Acevedo was released by the Yankees organization on August 23, 2019. He re–signed with the team on a minor league contract on August 26. Acevedo finished the year with an 8–1 record and 4.35 ERA in 51 2/3 innings between Scranton and Trenton. Acevedo did not play in a game in 2020 due to the cancellation of the minor league season because of the COVID-19 pandemic. On November 2, 2020, he elected free agency.

===Oakland Athletics===
On November 16, 2020, Acevedo signed a minor league contract with the Oakland Athletics organization. He was assigned to the Triple-A Las Vegas Aviators to begin the year, and recorded a 2.76 ERA with 27 strikeouts in 16 1/3 innings pitched. On June 21, 2021, Acevedo was selected to the 40-man roster and promoted to the major leagues. He made his MLB debut that day, pitching a scoreless inning of relief against the Texas Rangers. In the game, he also notched his first career strikeout, punching out Rangers infielder Isiah Kiner-Falefa.
In 3 innings for Oakland, Acevedo posted an ERA of 9.00 with 3 strikeouts. On July 30, he was designated for assignment by the A's.
He was released the following day. On August 2, Acevedo re-signed with Oakland on a minor league deal. On September 14, Acevedo was re-selected to the active roster. Acevedo began the 2022 season with the Athletics.

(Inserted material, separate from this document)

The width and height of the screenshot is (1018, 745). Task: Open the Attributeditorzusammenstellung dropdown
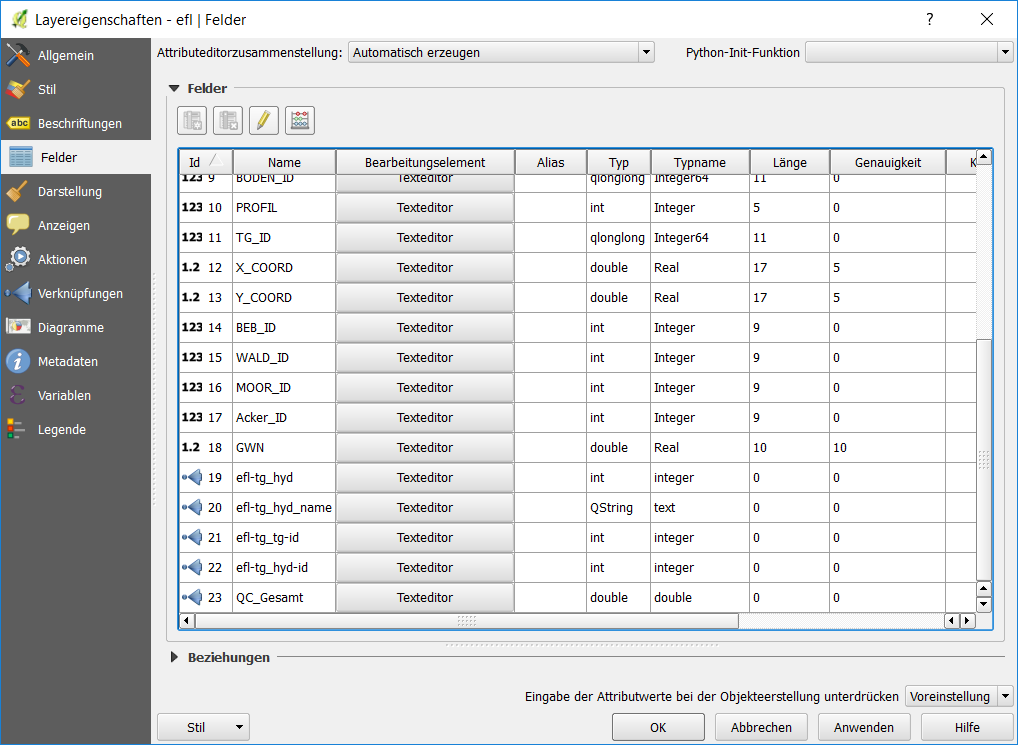click(500, 52)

On September 14, 2022, in a game against the Texas Rangers, Acevedo relieved Sam Moll and struck out the only batter he faced to earn his first career save. He made 70 appearances out of the bullpen for Oakland in 2022, posting a 4–4 record and 3.33 ERA with 58 strikeouts and 4 saves in 67 2/3 innings pitched.

In 2023, Acevedo made nine appearances for the Athletics, with a 10.61 ERA with seven strikeouts in 9 1/3 innings. The Athletics designated Acevedo for assignment on May 4, 2023. He cleared waivers and was sent outright to Triple-A Las Vegas on May 6. Acevedo was released by the Athletics organization on August 22.

===Charros de Jalisco===
On April 26, 2024, Acevedo signed with the Charros de Jalisco of the Mexican League. In six appearances, he registered a 7.94 ERA and 6 strikeouts across 5 2/3 innings. Acevedo was waived by Jalisco on May 29.

===Leones de Yucatán===
On July 4, 2024, Acevedo signed with the Leones de Yucatán of the Mexican League. In 4 games for Yucatán, he posted a 5.40 ERA with 1 strikeout across 3 1/3 innings pitched. Acevedo was released by the Leones on November 12.

===Piratas de Campeche===
On April 15, 2025, Acevedo signed with the Piratas de Campeche of the Mexican League. In 18 starts he threw 85 innings going 4–4 with a 4.76 ERA and 82 strikeouts.

In 2026, Acevedo returned for a second season with Campeche. In 2 starts he threw 10 innings going 1–1 with a 4.50 ERA and 13 strikeouts.

===Colorado Rockies===
On April 28, 2026, Acevedo signed a minor league contract with the Colorado Rockies.